Chairman Patrick Vaughan says: “While many see property as a trading commodity and an opportunity to reposition and crystallise capital appreciation, we believe the most attractive characteristic of property is its income compounding quality over the longer term.

“The ability to generate reliable, repetitive and growing income returns makes certain property sectors a perfect asset class in which to deploy capital in the current investment environment.”

For Jones, LondonMetric’s ability to deliver reliable and repetitive income returns has come from its decision to pivot away from traditional retail and towards distribution.
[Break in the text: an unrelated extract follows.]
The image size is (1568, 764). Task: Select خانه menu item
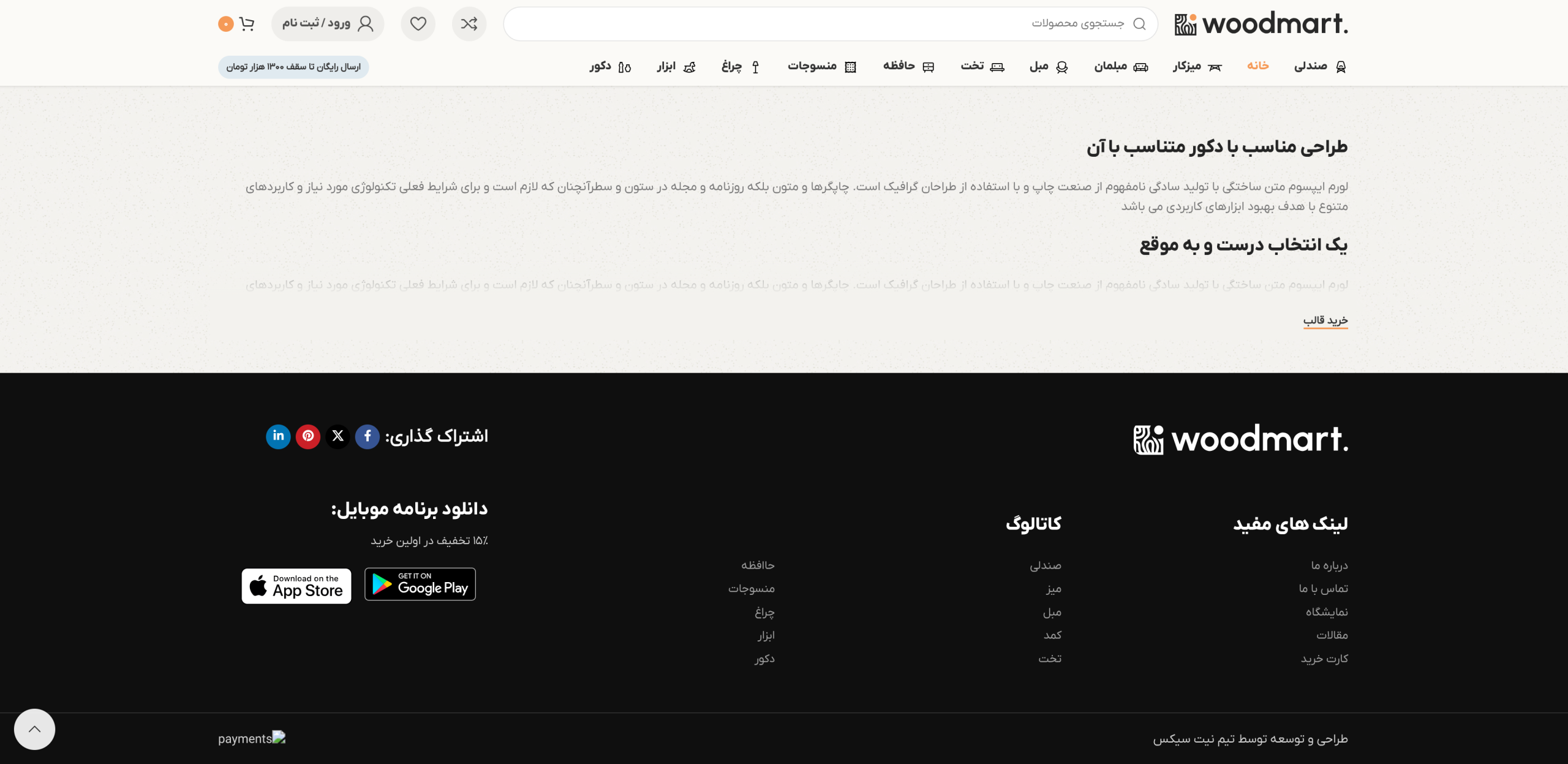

“Beds, sheds and meds continue to be clear winners, while operational shopping centres, department stores and retail parks have been the undeniable losers,” he says. “We can’t always predict, but we can prepare, and so we will continue to evolve to ensure that our portfolio remains fit for purpose. If we avoid the losers, the winners will look after themselves. We will stay rational, unemotional and, above all, patient.”


At a glance: A&J Mucklow

Mucklow was founded in 1933 by Albert and Jothan Mucklow – the great uncle and grandfather respectively of current chairman and chief executive Rupert Mucklow – who established a partnership to build houses in the West Midlands. The company was listed on the London Stock Exchange in 1962 and is one of the largest quoted investment property companies in the Midlands.

It ceased housebuilding activities in the 1990s and focused its business towards investing in and developing industrial and commercial properties. It converted to a REIT in 2007. The firm owns 64 investment assets with a weighted average unexpired lease term of 7.2 years let at an average passing rent of £6.20 per sq ft.

The portfolio is 97.6% occupied and provides £26.1m of annual income. Some 14% of its portfolio is in long-income assets with a WAULT of 14.1 years let to tenants including Dunelm, Costco and Safestore. Mucklow has a market capitalisation of £346.5m and, as at 30 April 2019, its property portfolio was valued at £453m.